Climate change is an unprecedented global threat and understanding the dynamics involved in climate change is cognitively challenging. This project sets out to explore climate change cognition such as understanding exponential dynamics, social dilemmas, and their interplay using a game-based approach. It focuses on how people make decisions in a complex environment and which interventions can support mitigating actions. We have recently used a similar game-based approach to study decision making in a pandemic-like simulation (
Woike et al., 2022). This project is ideal for someone who enjoys the conceptual and technical development of online games and has experience with statistical analyses.
Many of the decisions we make and the actions we take or fail to take impact others directly or indirectly. Whether intended or not, our actions may help or harm others and have the potential for shaping reactions and even complex chain reactions. How do we navigate complex social environments, how do we motivate and justify decisions with consequences for others?
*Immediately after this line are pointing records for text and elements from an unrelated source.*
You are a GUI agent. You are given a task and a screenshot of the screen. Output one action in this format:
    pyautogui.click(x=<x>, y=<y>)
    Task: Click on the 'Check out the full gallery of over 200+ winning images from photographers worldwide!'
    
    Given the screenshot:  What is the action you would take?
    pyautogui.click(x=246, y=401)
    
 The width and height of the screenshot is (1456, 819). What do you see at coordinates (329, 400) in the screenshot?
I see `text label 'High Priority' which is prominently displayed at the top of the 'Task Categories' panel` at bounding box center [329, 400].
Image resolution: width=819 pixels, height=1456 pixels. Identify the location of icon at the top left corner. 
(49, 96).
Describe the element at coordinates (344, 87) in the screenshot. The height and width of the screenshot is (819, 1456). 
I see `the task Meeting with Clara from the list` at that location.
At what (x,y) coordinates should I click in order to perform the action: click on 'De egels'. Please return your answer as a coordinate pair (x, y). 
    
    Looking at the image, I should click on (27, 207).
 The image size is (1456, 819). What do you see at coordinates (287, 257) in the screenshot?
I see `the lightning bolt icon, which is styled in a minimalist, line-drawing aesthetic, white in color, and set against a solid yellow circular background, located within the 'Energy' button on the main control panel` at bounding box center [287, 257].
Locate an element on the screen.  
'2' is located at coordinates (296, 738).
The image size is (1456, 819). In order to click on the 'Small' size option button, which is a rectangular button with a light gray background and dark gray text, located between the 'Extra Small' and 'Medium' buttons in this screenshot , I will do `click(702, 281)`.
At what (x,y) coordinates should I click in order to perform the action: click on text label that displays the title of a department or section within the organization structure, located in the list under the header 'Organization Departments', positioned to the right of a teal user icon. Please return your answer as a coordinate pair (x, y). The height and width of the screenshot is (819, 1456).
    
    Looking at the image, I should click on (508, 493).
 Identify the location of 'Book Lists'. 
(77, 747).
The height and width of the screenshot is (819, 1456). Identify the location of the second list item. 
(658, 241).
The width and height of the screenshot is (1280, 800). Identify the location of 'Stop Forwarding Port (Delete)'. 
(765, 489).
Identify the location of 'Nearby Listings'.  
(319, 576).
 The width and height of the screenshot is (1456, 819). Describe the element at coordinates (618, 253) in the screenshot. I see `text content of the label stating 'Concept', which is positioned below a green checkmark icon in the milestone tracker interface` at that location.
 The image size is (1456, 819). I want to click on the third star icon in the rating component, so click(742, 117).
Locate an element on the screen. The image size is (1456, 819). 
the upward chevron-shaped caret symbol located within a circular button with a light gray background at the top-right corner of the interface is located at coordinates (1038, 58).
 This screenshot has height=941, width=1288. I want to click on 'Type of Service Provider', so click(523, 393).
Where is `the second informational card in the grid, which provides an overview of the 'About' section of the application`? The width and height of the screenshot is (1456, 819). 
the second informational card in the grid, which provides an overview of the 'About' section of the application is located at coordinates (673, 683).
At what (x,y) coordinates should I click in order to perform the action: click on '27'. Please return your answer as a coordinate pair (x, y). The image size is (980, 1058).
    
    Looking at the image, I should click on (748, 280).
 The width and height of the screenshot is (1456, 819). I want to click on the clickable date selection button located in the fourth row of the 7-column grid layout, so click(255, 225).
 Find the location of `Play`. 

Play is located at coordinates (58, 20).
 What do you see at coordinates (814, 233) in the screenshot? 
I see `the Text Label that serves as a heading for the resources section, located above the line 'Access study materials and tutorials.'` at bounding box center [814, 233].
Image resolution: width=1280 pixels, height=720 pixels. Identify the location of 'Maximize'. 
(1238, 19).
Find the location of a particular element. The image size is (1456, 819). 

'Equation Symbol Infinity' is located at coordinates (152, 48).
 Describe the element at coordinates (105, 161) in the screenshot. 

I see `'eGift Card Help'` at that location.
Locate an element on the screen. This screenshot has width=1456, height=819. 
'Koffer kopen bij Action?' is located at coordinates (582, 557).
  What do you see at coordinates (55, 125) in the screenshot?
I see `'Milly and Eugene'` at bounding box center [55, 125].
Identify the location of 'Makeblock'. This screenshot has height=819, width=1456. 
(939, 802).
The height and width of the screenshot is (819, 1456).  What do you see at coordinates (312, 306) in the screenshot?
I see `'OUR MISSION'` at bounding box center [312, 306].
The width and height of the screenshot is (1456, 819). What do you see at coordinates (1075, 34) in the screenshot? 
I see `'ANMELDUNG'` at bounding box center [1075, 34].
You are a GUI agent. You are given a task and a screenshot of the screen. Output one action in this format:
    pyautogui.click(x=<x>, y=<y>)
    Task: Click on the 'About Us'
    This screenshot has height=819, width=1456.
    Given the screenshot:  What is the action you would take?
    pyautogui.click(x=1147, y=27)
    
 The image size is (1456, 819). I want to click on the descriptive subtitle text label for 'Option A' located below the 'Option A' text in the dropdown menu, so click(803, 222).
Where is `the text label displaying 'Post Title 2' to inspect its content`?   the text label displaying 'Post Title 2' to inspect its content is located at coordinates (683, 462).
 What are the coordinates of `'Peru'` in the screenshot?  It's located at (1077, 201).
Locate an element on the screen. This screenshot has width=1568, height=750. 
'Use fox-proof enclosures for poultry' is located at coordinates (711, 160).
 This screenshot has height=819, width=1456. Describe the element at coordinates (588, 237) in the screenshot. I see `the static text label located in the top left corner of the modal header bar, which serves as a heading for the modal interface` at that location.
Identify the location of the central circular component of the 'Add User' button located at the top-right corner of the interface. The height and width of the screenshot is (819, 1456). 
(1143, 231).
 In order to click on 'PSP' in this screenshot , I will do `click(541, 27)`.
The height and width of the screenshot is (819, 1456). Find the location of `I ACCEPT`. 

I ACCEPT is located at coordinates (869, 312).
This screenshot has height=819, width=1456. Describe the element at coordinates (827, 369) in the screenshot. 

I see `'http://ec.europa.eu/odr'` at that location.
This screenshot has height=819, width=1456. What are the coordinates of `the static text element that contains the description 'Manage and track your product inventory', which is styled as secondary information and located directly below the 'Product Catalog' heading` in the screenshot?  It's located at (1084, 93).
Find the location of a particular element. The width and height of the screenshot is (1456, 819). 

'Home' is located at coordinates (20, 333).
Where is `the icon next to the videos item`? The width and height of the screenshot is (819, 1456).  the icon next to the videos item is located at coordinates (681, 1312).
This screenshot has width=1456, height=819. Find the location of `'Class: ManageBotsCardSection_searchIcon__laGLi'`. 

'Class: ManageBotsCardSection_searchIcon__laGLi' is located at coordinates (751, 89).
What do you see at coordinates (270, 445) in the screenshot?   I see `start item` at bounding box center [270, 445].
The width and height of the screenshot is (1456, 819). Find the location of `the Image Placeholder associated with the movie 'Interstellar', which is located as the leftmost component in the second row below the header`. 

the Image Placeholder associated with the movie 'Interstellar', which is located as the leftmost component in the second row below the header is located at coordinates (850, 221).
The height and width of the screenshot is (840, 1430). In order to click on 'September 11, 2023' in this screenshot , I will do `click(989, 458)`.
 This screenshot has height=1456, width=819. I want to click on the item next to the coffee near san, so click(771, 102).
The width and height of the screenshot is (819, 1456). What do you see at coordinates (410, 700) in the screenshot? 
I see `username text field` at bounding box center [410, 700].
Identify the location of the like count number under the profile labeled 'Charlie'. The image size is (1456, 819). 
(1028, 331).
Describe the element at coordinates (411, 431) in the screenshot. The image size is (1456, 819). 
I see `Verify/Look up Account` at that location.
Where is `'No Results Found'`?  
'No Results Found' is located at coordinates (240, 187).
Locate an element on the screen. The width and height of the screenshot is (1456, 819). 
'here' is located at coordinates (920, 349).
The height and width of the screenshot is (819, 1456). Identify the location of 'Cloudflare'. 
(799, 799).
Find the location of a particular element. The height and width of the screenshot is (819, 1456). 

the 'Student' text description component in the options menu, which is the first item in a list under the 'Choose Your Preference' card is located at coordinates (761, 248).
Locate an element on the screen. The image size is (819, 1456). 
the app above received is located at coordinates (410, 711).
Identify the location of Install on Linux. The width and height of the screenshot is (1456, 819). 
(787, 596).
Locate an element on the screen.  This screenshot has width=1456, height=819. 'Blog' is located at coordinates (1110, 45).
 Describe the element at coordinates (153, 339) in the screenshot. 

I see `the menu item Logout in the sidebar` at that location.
Experimental ethics in this project combines empirical methods from experimental economics and experimental philosophy to study decision making and interaction with moral implications. Possible topics include: consequences of cooperation and competition, distributive justice, honesty and cheating, promises and threats, social dilemmas, collective action, rivalry, negotiation and conflict escalation. Programming skills would be an asset, and the project would be ideal for students with an interest in (1) developing and analyzing interactive online games and experiments and (2) engaging with literature across different disciplines (psychology, philosophy, and economics).